=== Task to carry out ===
From the line containing "Given: Select the" to the final line of the entries, every line is to be reproduced exactly; no other line belongs in the output.

(Collected data entries)
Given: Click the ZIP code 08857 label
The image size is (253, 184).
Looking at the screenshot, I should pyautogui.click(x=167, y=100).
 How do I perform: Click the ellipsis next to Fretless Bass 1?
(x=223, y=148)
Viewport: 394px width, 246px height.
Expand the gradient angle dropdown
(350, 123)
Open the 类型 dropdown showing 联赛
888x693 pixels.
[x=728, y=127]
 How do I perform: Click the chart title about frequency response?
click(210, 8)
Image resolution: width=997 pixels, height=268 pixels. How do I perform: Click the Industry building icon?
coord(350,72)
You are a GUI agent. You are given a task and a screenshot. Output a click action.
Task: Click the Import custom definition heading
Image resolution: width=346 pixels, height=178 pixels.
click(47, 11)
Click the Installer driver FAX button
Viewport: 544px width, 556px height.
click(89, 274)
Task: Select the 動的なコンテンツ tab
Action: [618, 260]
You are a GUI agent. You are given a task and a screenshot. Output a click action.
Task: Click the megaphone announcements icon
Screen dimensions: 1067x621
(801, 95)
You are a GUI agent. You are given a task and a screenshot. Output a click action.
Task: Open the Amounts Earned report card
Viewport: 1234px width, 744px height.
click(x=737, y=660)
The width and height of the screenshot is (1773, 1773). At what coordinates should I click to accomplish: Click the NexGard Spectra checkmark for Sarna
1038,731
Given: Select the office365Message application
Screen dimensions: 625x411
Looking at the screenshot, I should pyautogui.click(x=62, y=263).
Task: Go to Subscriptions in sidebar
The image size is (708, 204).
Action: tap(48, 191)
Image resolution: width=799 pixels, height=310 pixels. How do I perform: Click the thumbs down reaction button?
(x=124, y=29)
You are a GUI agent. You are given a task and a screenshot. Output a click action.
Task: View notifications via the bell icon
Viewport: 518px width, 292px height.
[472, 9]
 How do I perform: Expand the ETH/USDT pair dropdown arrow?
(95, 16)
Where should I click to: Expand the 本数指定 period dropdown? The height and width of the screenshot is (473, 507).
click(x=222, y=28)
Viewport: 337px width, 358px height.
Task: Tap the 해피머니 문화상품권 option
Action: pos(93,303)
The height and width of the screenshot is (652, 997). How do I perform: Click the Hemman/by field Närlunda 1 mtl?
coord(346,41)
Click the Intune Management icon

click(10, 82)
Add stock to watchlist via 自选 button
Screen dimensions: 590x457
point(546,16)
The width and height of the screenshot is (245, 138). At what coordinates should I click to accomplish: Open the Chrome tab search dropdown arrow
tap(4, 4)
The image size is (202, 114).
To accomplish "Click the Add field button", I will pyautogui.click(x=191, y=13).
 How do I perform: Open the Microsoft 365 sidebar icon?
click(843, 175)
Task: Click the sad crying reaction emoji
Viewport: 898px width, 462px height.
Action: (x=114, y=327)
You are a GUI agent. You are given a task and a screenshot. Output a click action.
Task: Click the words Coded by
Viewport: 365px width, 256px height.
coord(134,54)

=== Solution to this exercise ===
Given: Select the office365Message application
Screen dimensions: 625x411
Looking at the screenshot, I should pyautogui.click(x=62, y=263).
Task: Go to Subscriptions in sidebar
The image size is (708, 204).
Action: tap(48, 191)
Image resolution: width=799 pixels, height=310 pixels. How do I perform: Click the thumbs down reaction button?
(x=124, y=29)
You are a GUI agent. You are given a task and a screenshot. Output a click action.
Task: View notifications via the bell icon
Viewport: 518px width, 292px height.
[472, 9]
 How do I perform: Expand the ETH/USDT pair dropdown arrow?
(95, 16)
Where should I click to: Expand the 本数指定 period dropdown? The height and width of the screenshot is (473, 507).
click(x=222, y=28)
Viewport: 337px width, 358px height.
Task: Tap the 해피머니 문화상품권 option
Action: pos(93,303)
The height and width of the screenshot is (652, 997). How do I perform: Click the Hemman/by field Närlunda 1 mtl?
coord(346,41)
Click the Intune Management icon

click(10, 82)
Add stock to watchlist via 自选 button
Screen dimensions: 590x457
point(546,16)
The width and height of the screenshot is (245, 138). At what coordinates should I click to accomplish: Open the Chrome tab search dropdown arrow
tap(4, 4)
The image size is (202, 114).
To accomplish "Click the Add field button", I will pyautogui.click(x=191, y=13).
 How do I perform: Open the Microsoft 365 sidebar icon?
click(843, 175)
Task: Click the sad crying reaction emoji
Viewport: 898px width, 462px height.
Action: (x=114, y=327)
You are a GUI agent. You are given a task and a screenshot. Output a click action.
Task: Click the words Coded by
Viewport: 365px width, 256px height.
coord(134,54)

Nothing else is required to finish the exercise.